I received my MA and PhD in Musicology from the State University of New York (SUNY) at Stony Brook after completing a BMus in Music History and Literature at University of Victoria, and an ARCT in piano performance from the Royal Conservatory of Music.
My dissertation, Medieval Uncloistered: Uses of Medieval Music in Late Twentieth- Century Culture, examined the influences, interpretations and reconfigurations of medieval music in late twentieth-century popular music by Dead Can Dance and Enigma, contemporary concert music by Arvo Pärt and John Tavener and historically-informed performances of medieval music.
Prior to my appointment at Laurier, I taught at SUNY Stony Brook and the University of Karlstad, Sweden.
I have presented my research at numerous international and national conferences including the American Musicological Society, the Canadian University Music Society, the International Musicological Society, the International Association for the Study of Popular Music, and Studies in Medievalism and remain active in these organizations. In 2012, I was the program chair for the national conference of the Canadian University Music Society, held at Laurier May 31- June 3, 2012.
At Laurier, I teach surveys of 19th and 20th century music, as well as a series of seminar courses in musicology; cross-cultural intersections; music, culture and technology; music in popular culture; and medievalism. My courses incorporate critical theories from disciplines such as women’s studies, postcolonialism, literary criticism and cultural studies in an effort to shed light on the role and meaning of music in both contemporary and historical times.
I am a member of the graduate faculty and am willing to take on the role of an advisor, as well as be an outside reader within my areas of research or expertise.
I am currently editing a collection of essays on medievalism in 20th century musical culture. Topics range from modernist music to film music, rock music and video games. Continuing with the theoretical framework of medievalism, my major research project investigates the musical settings and poetry in Orff’s Carmina Burana, Catulli Carmina and Trionfo di Afrodite in the context of medievalism under fascism in Germany.

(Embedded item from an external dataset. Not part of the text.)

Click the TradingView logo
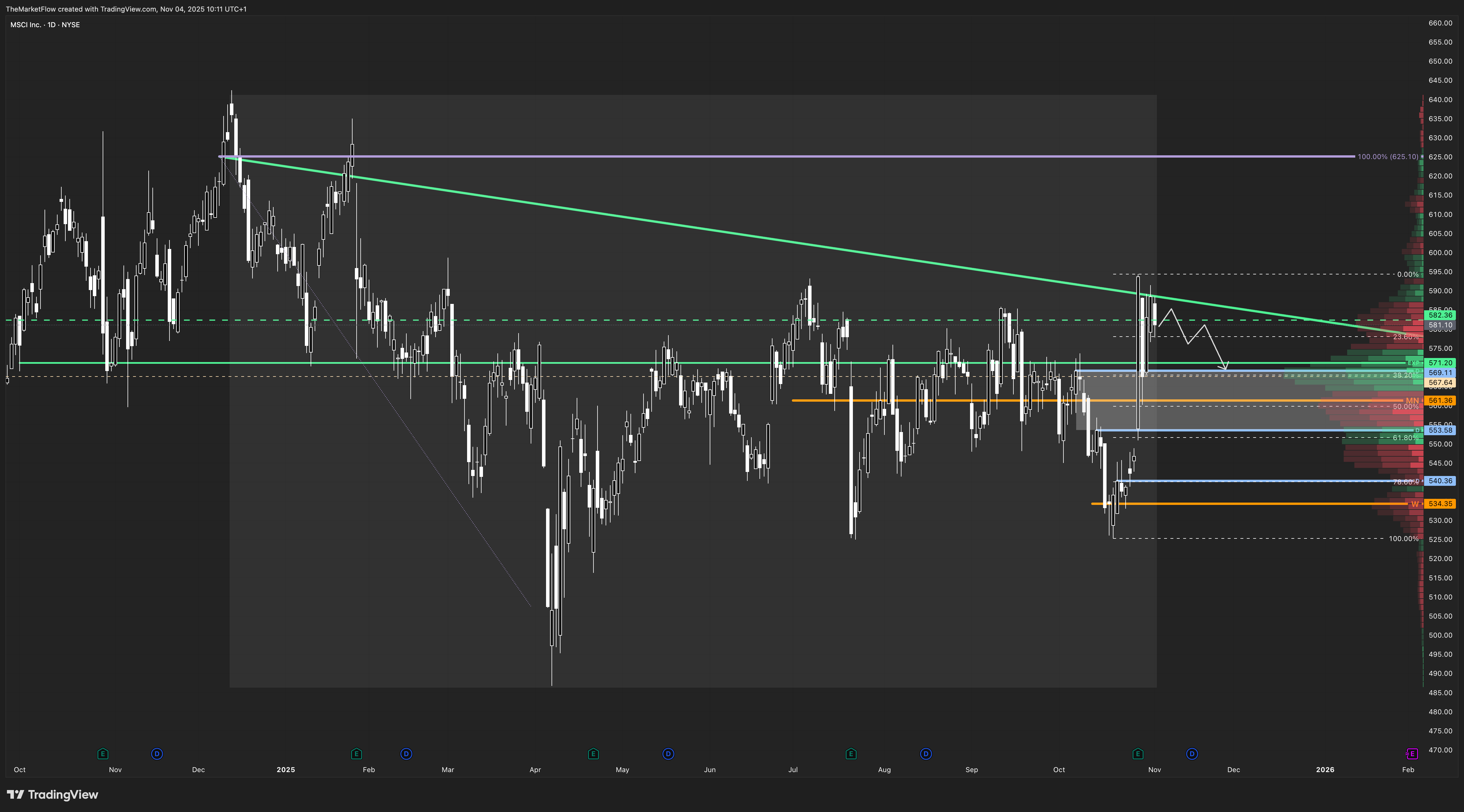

I have published articles on medievalism in early music ensembles including, the New York Pro Musica and the ‘cultural front’ (American Music); feminist spirituality in Anonymous 4 and Sequentia (Women and Music); orientalism and Binkley’s Studio der Frühen Musik (Early Music); and a history of recording Machaut’s Messe de Nostre Dame (A Companion to Guillaume de Machaut—An Interdisciplinary Approach to the Master). Other publications are on the rock band Dead Can Dance (Current Musiscology); the contemporary composer Arvo Pärt (IAML-IAMIC-IMS Conference Papers), and madness in works by Linda Bouchard (Intersections).
My courses are influenced by my desire to contextualize music as broadly as possible, and to make music relevant to non-specialist audiences. By borrowing cultural and critical theories from the humanities, I will teach you to learn different ways to position and understand how music functions in society.